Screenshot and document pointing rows
|---|

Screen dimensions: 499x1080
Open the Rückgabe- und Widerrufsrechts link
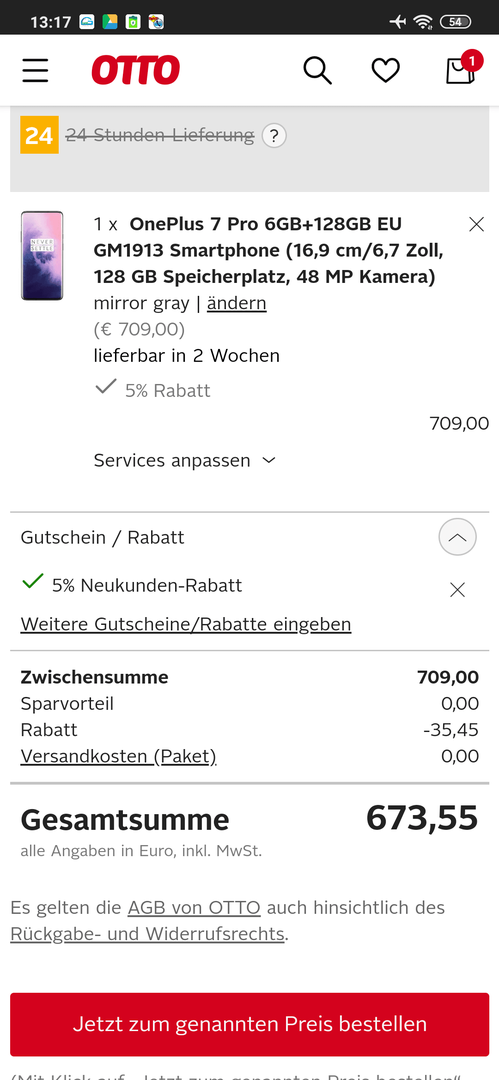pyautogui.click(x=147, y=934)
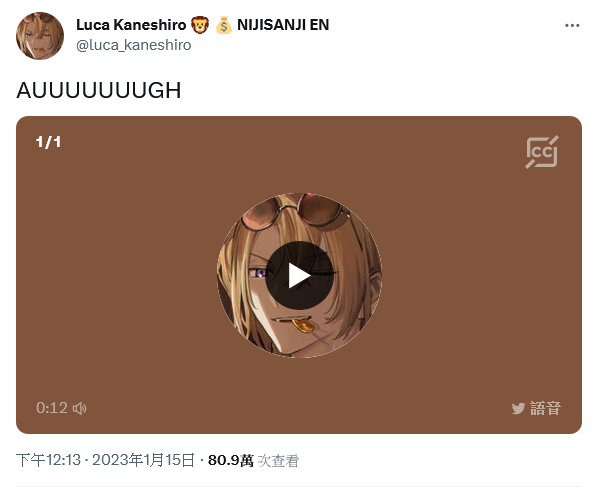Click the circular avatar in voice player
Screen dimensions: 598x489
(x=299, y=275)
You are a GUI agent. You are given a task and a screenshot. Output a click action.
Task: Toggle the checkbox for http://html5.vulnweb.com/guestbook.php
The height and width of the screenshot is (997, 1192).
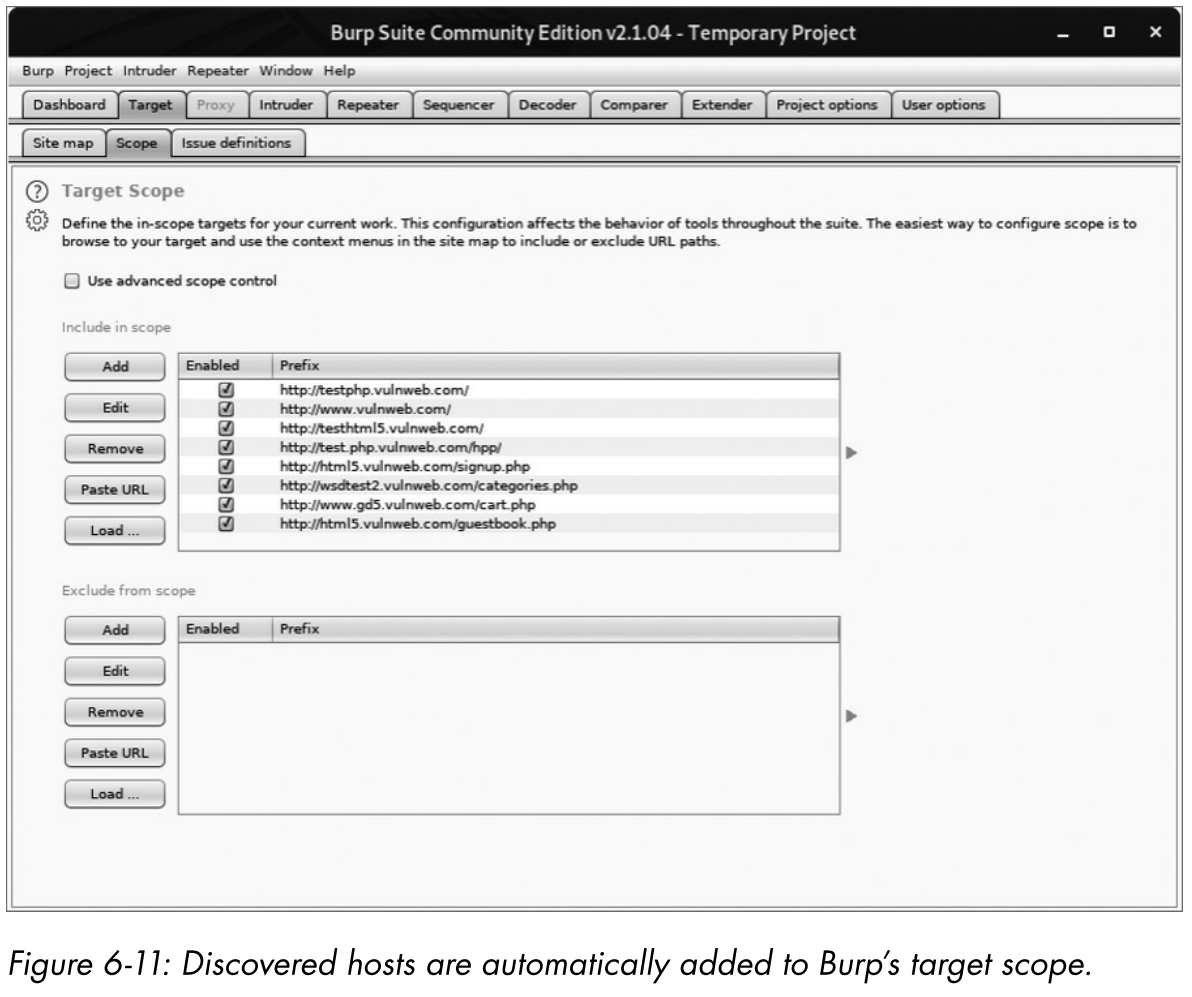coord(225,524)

|---|

*WHAT IS REQUIRED*: Convert the rows above into a JSON list of strings, with one string for each line and blank lines omitted. Leave the pictures out.

*THE REPLY*:
[
  "Screen dimensions: 499x1080",
  "Open the Rückgabe- und Widerrufsrechts link",
  "pyautogui.click(x=147, y=934)",
  "Click the circular avatar in voice player",
  "Screen dimensions: 598x489",
  "(x=299, y=275)",
  "You are a GUI agent. You are given a task and a screenshot. Output a click action.",
  "Task: Toggle the checkbox for http://html5.vulnweb.com/guestbook.php",
  "The height and width of the screenshot is (997, 1192).",
  "coord(225,524)"
]